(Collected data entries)
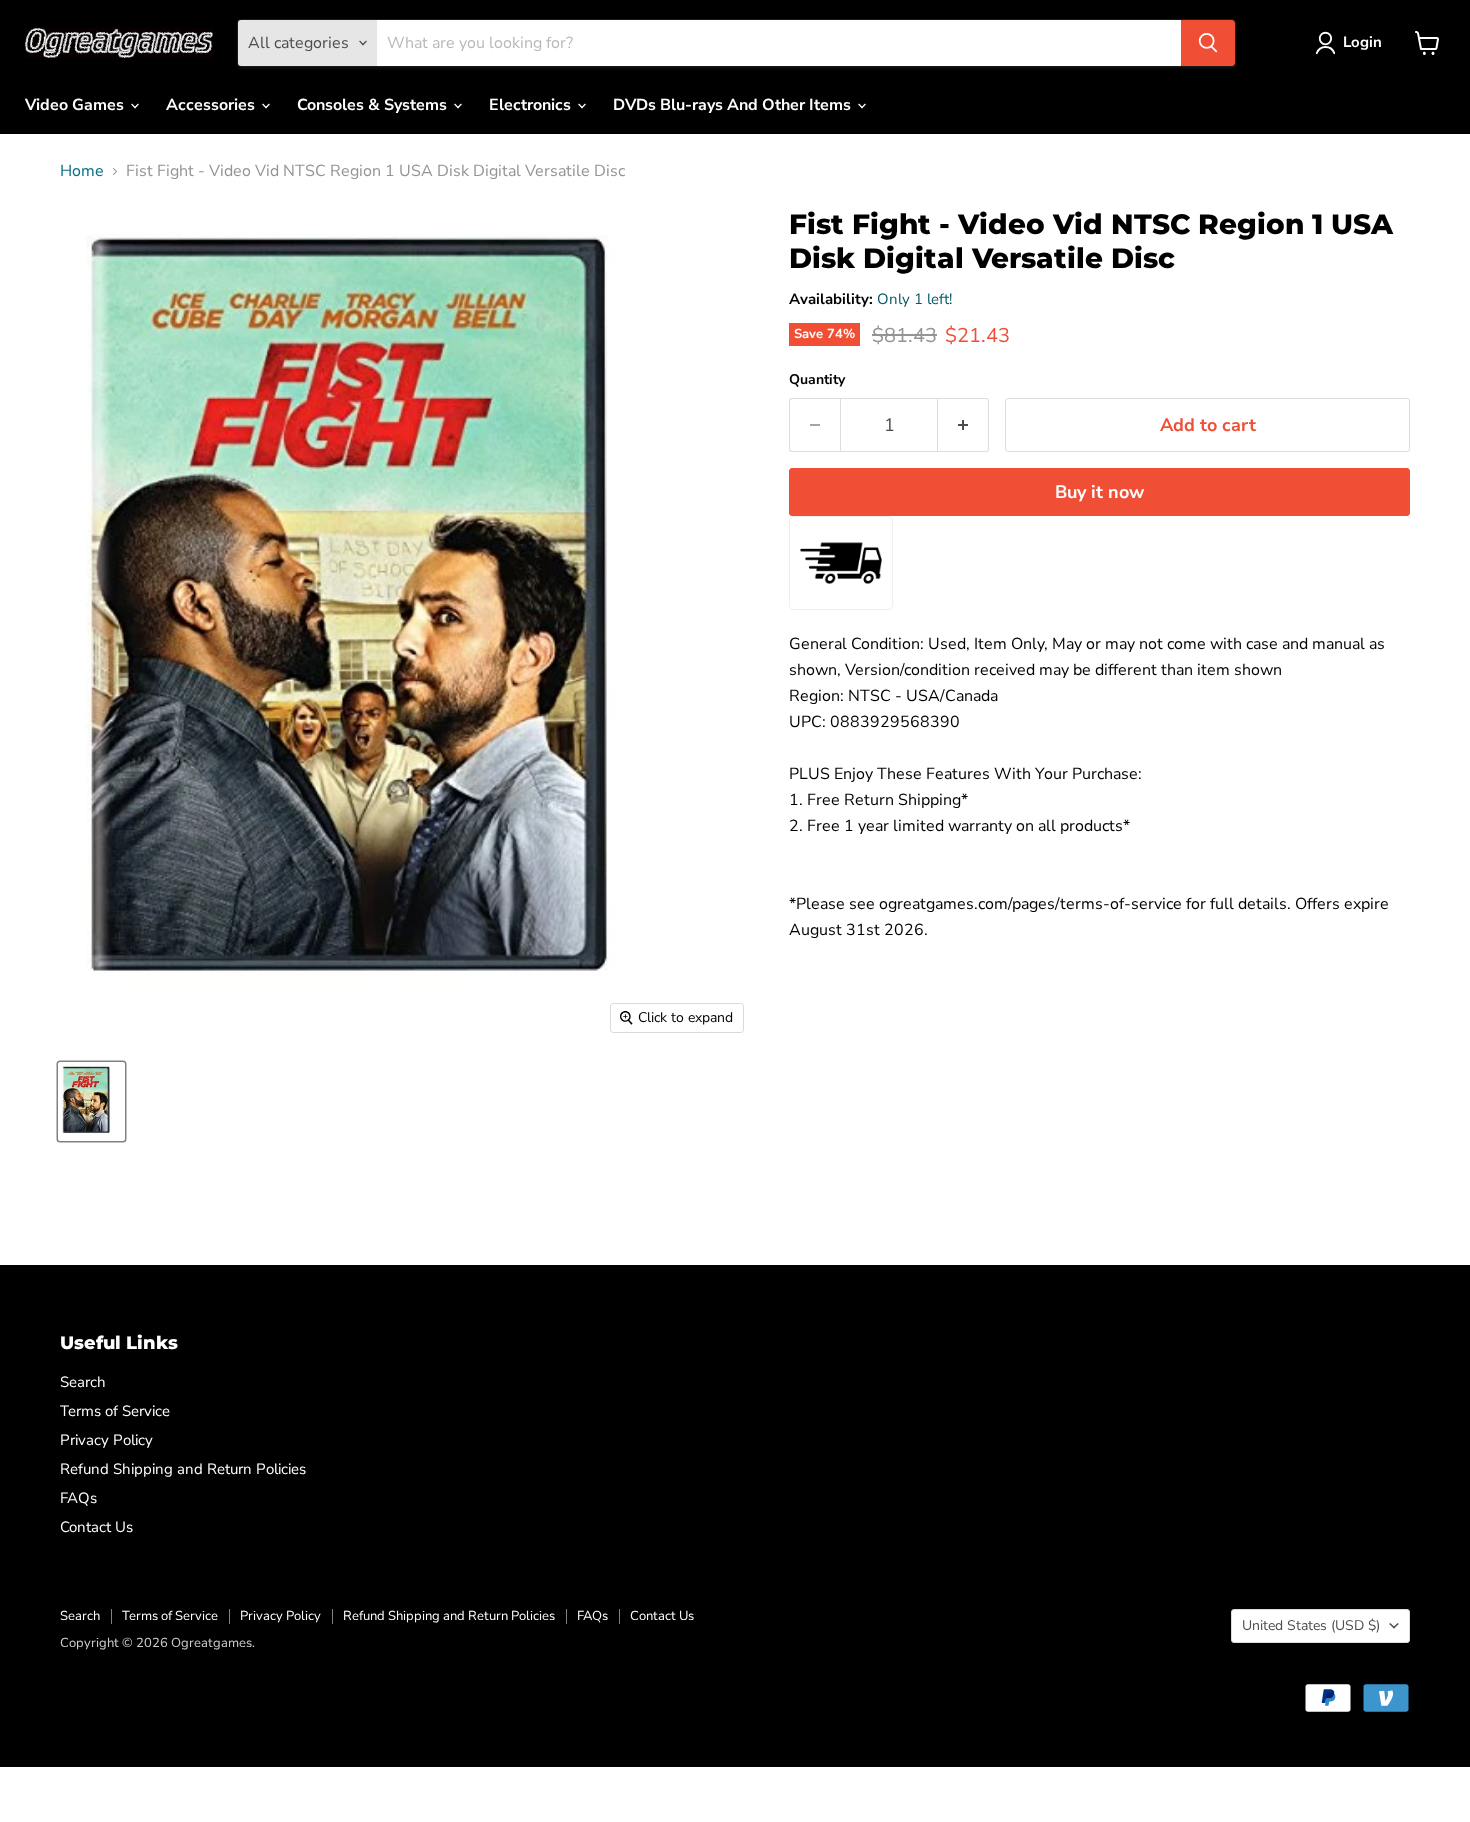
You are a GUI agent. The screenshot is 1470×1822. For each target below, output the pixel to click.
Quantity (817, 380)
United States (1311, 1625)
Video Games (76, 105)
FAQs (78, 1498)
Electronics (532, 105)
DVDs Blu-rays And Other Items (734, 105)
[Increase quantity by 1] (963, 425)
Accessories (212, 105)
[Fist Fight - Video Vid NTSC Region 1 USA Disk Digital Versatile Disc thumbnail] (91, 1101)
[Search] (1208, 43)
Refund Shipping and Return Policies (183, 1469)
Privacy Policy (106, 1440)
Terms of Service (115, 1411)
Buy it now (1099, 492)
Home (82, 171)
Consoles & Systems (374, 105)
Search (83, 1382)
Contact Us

*Your assignment*: Could the entries above be printed again exactly, apart from the pictures?

*Task result*:
You are a GUI agent. The screenshot is 1470×1822. For each target below, output the pixel to click.
Quantity (817, 380)
United States (1311, 1625)
Video Games (76, 105)
FAQs (78, 1498)
Electronics (532, 105)
DVDs Blu-rays And Other Items (734, 105)
[Increase quantity by 1] (963, 425)
Accessories (212, 105)
[Fist Fight - Video Vid NTSC Region 1 USA Disk Digital Versatile Disc thumbnail] (91, 1101)
[Search] (1208, 43)
Refund Shipping and Return Policies (183, 1469)
Privacy Policy (106, 1440)
Terms of Service (115, 1411)
Buy it now (1099, 492)
Home (82, 171)
Consoles & Systems (374, 105)
Search (83, 1382)
Contact Us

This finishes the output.